Early Days: Using A Made Up Stat to Make Silly Predictions

So there's a down side to the start of the baseball season, as fun and exciting and thrilling as it is to watch baseball games be played, live and in your home town and with actual meaning associated with their outcome, it's also a reminder that you have a long, looong way to go until the season ends.

And as a Twins fan who has to expect mathematical elimination from the playoffs around the same time your tax returns are being mailed in, it's a very, very loooong time.

So, you'll forgive me if I spend a little bit of this time doing something silly. Instead of breaking down failures with runners in scoring position, or obsessing over arm slot, I prefer to just be an idiot. Baseball is there to entertain us, and when the product is a little less than riveting you have to make your own entertainment.

That's why I introduced a totally made up and completely subjective statistic: Amusement Above Replacement Player or AARP. This is a statistic of my own invention quantifying several unquantifiable things about players: performance, nickname, physical/personality traits, attitude/demeanor, and oddities.

AARP is fundamentally a way of quantifying just how much fun I personally feel while watching players or teams. You can certainly disagree with them, but good luck proving that I'm wrong because--as I mentioned before--it's all made up.

They could probably still beat the T-Wolves
Since this is the time of year for baseball bloggers to make rash and unfounded predictions prior to any kind of justifiable proof, it seems like an ideal opportunity to use a fictitious stat to make facetious predictions!


But how? After all the most amusing players are not always the best performers, nor are the teams with the most entertaining teams the eventual World Champions (sorry Harlem Globetrotters). So how can I use a stat about amusement to predict anything (even sarcastically)?

Like this, dear reader, like this: say that an average contending team would have a host of average AARP performers (.5-2.0) and a few players who are closer to transcendent talents who can capture the public interest/media spotlight (5.0 or better). I'll identify a few likely candidates in my next post and from that pool pick a preferred winner (again totally subjectively)

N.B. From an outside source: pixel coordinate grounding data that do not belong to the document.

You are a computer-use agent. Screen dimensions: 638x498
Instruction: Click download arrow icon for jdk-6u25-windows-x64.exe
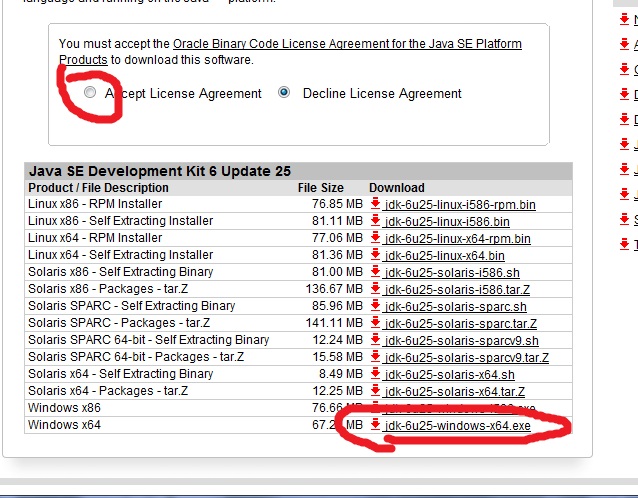click(x=376, y=425)
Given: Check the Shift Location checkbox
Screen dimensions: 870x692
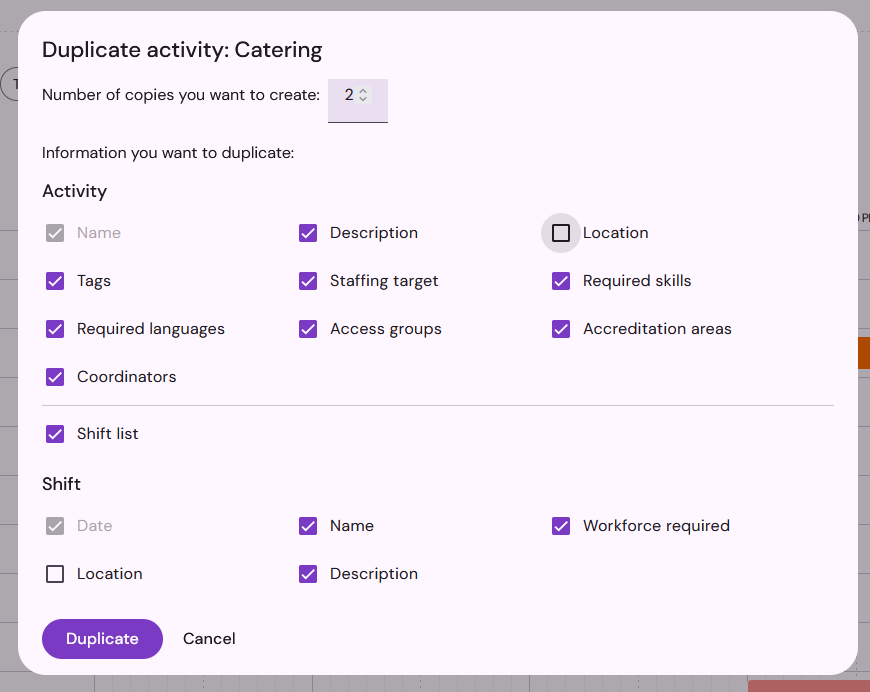Looking at the screenshot, I should (x=55, y=574).
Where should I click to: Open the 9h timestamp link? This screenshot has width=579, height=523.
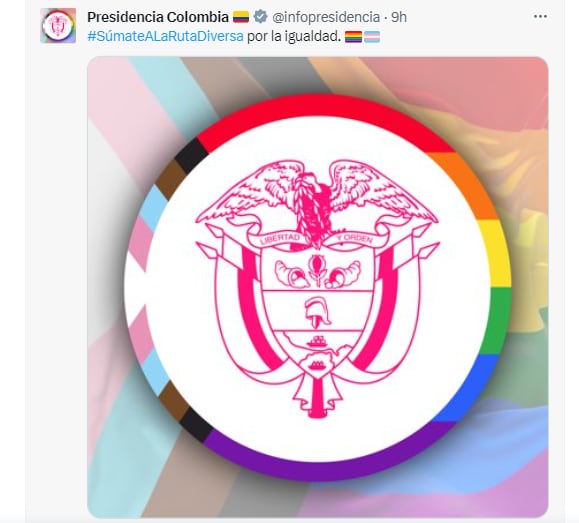pos(399,17)
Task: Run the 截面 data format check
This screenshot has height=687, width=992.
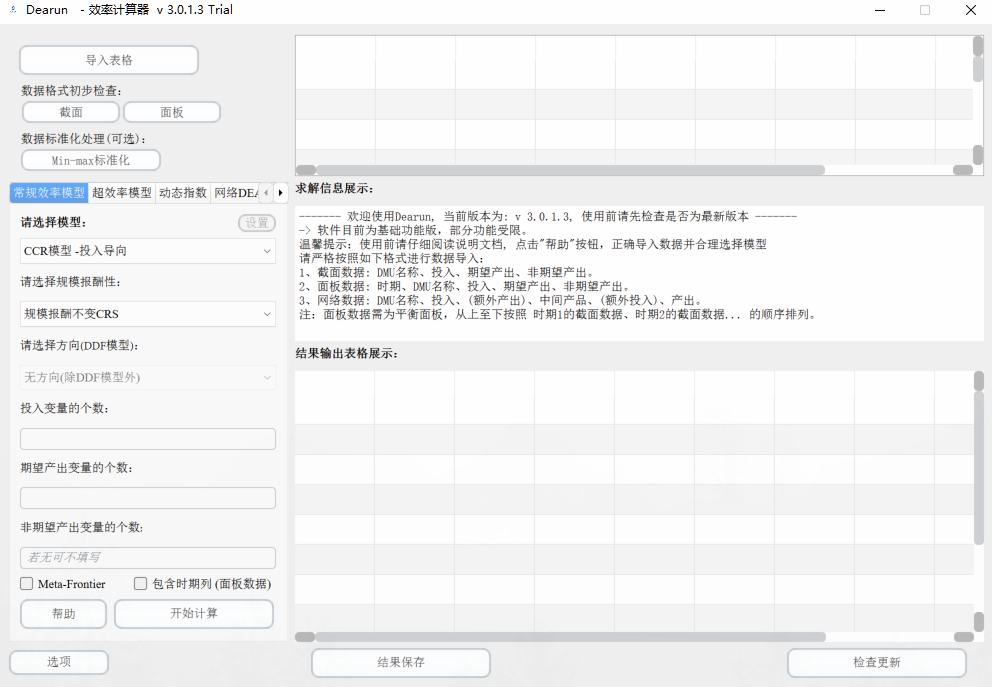Action: [70, 111]
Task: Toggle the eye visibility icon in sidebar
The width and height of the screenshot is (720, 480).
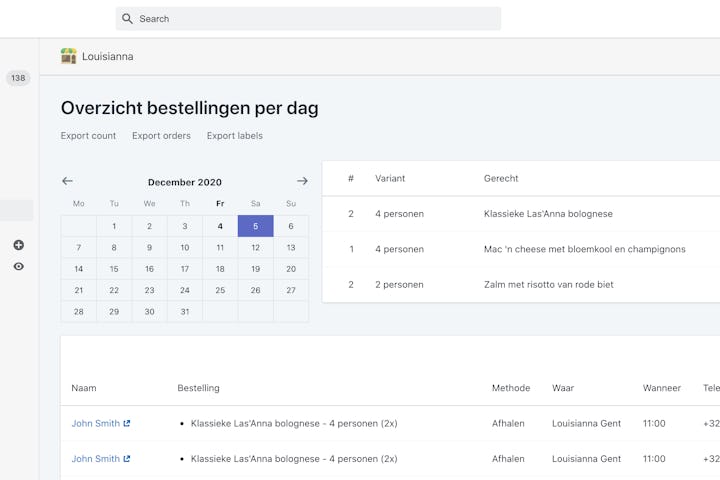Action: tap(18, 267)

Meanwhile for individual players it's instructive to look at those who are either high on the performance metric, but low on experience (meaning they're about to get attention and grow into an interesting personality); or those who are high on the attitude/demeanor but low on talent (meaning that a good run of performance can make them more interesting). I'll take a look at some Twins players and assess how likely they are to curry public favor in the last post.